● Exercise
Each entry is to be repeated word for word, and the images are to be dropped.

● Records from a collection

= Beginning of Section =

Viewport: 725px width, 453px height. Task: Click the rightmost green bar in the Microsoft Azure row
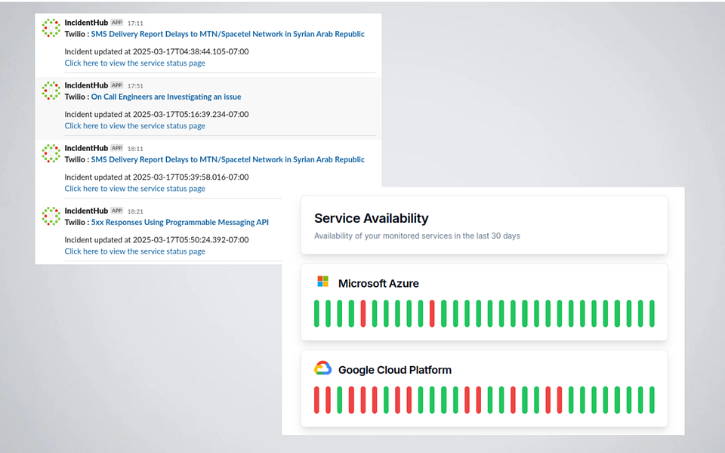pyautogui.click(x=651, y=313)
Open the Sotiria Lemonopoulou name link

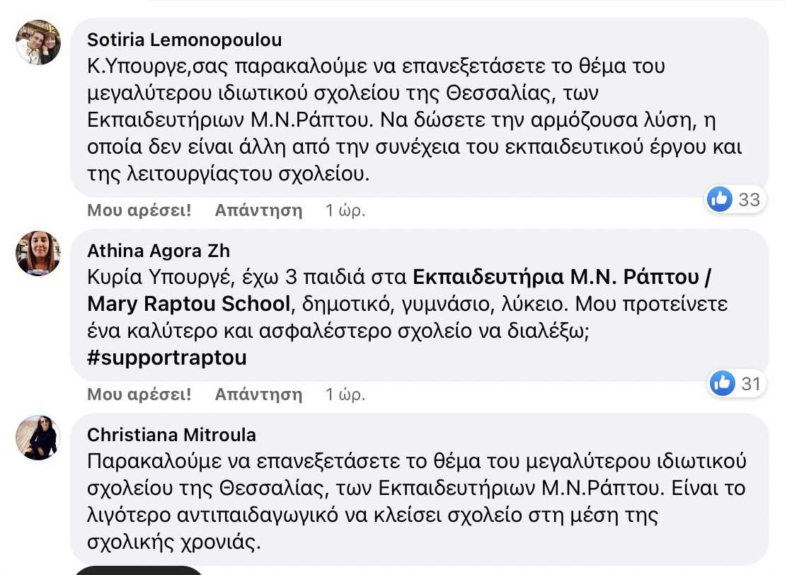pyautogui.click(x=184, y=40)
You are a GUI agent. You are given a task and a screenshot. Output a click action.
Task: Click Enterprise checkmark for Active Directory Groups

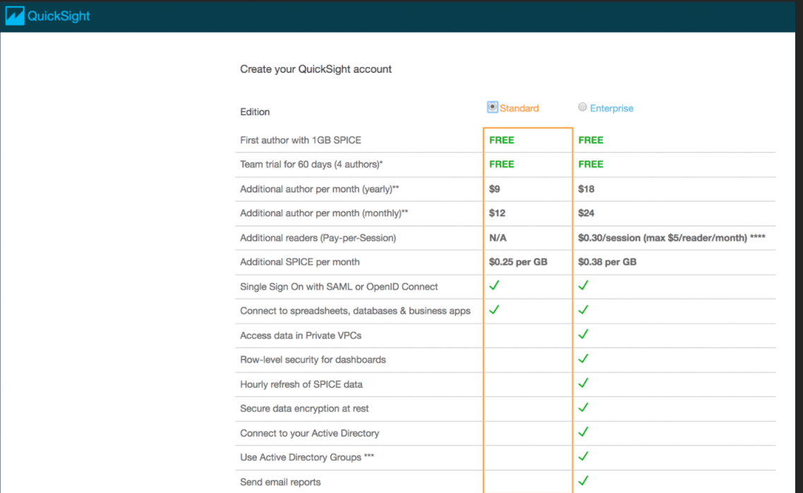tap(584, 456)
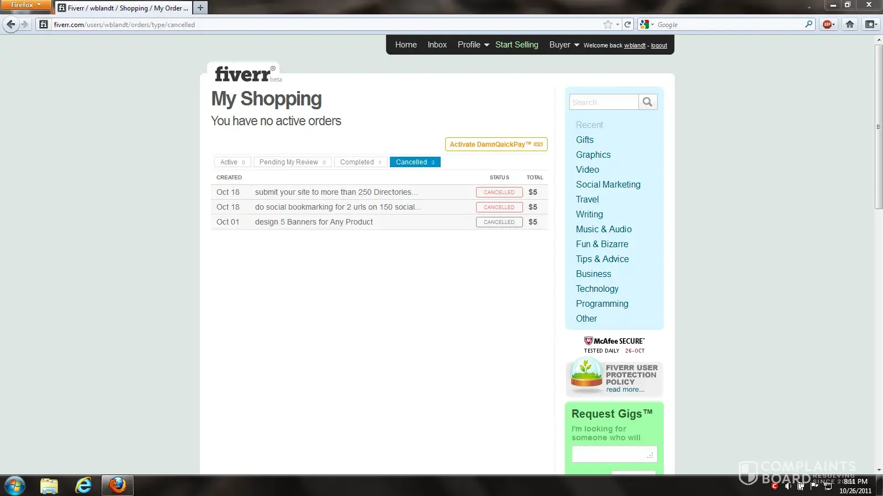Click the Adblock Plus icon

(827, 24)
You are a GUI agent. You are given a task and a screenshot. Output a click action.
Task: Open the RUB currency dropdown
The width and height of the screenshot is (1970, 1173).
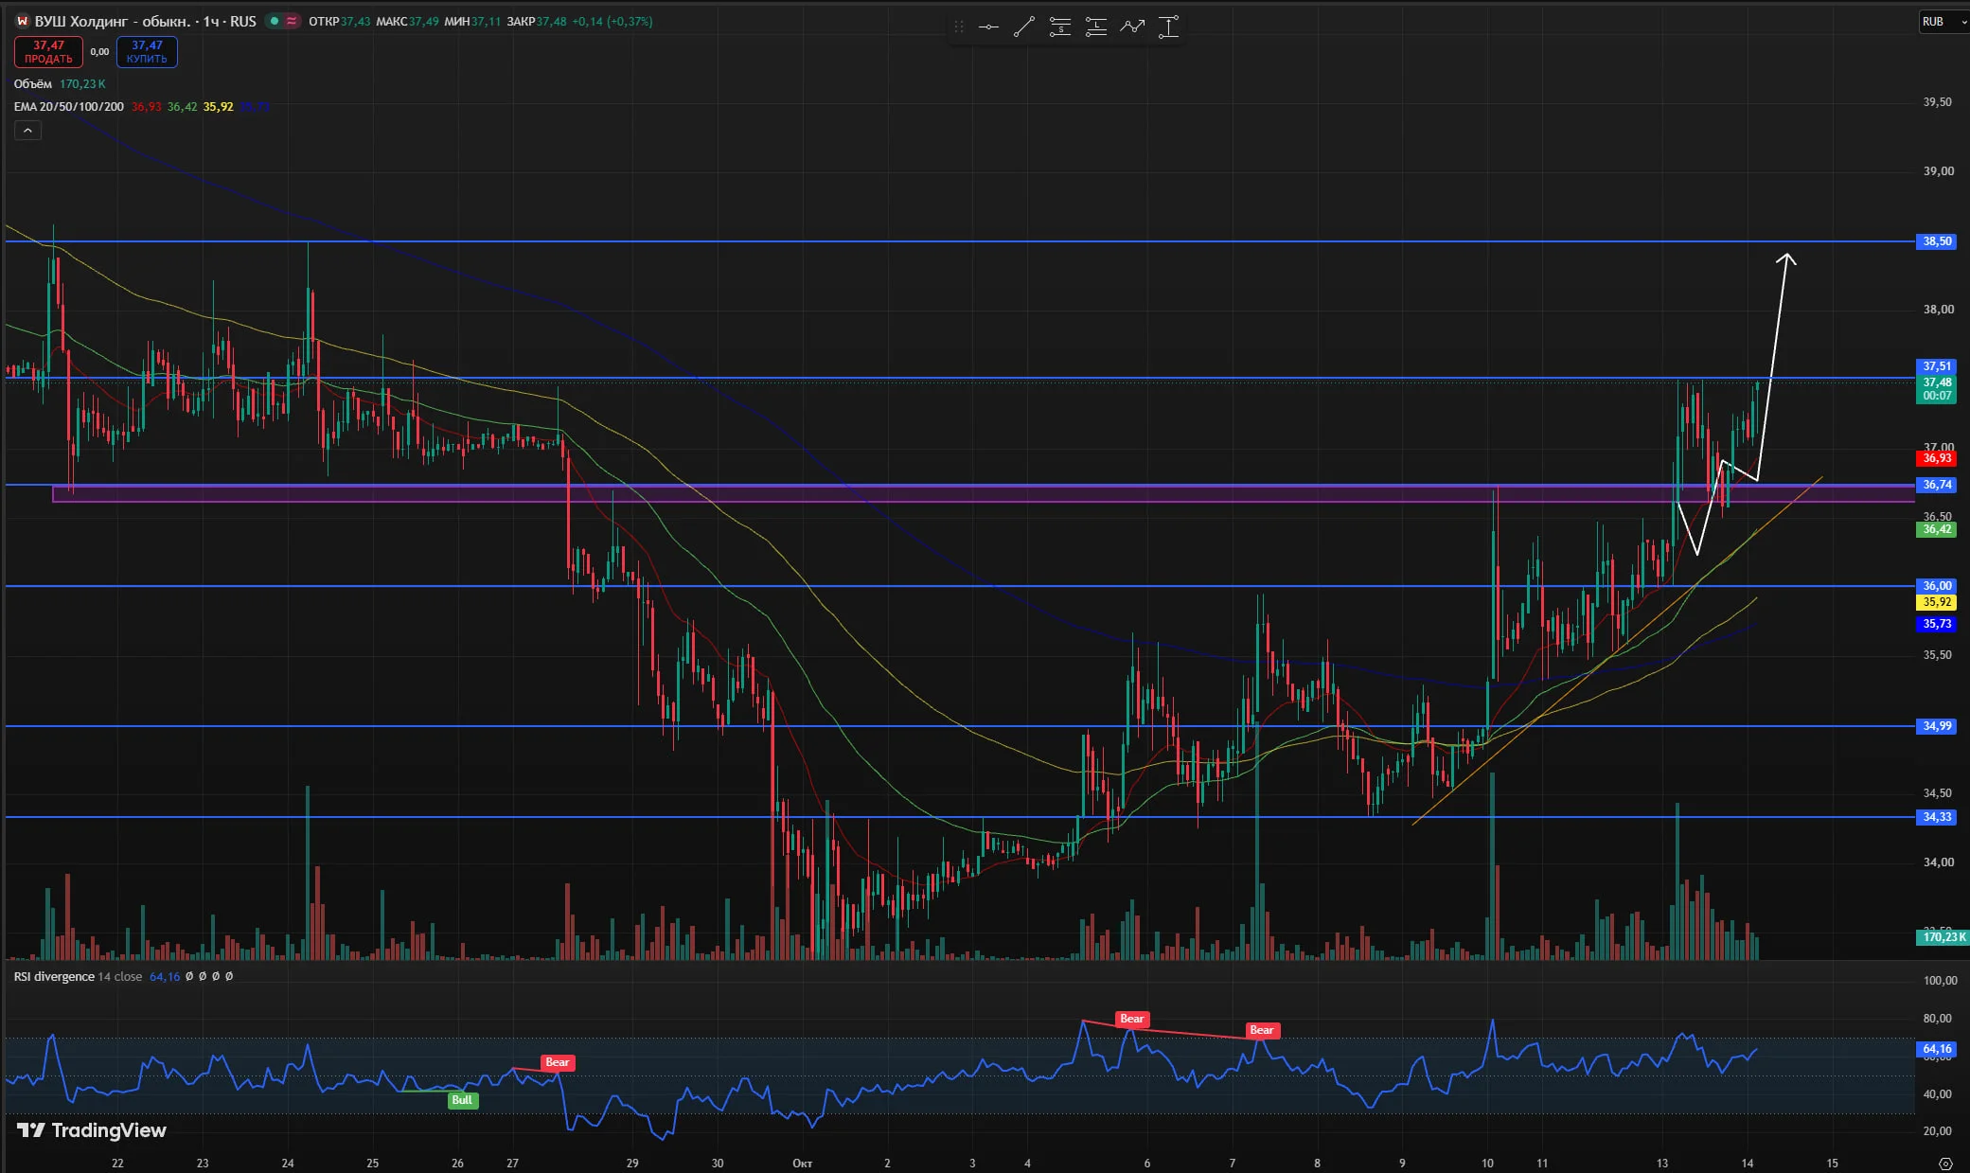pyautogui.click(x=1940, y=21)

= End of Section =

● Written answer
Viewport: 725px width, 453px height. Task: Click the rightmost green bar in the Microsoft Azure row
pyautogui.click(x=651, y=313)
Open the Sotiria Lemonopoulou name link

pyautogui.click(x=184, y=40)
You are a GUI agent. You are given a task and a screenshot. Output a click action.
Task: Click Enterprise checkmark for Active Directory Groups

tap(584, 456)
Click the Adblock Plus icon

(827, 24)
You are a GUI agent. You are given a task and a screenshot. Output a click action.
Task: Open the RUB currency dropdown
The width and height of the screenshot is (1970, 1173).
pyautogui.click(x=1940, y=21)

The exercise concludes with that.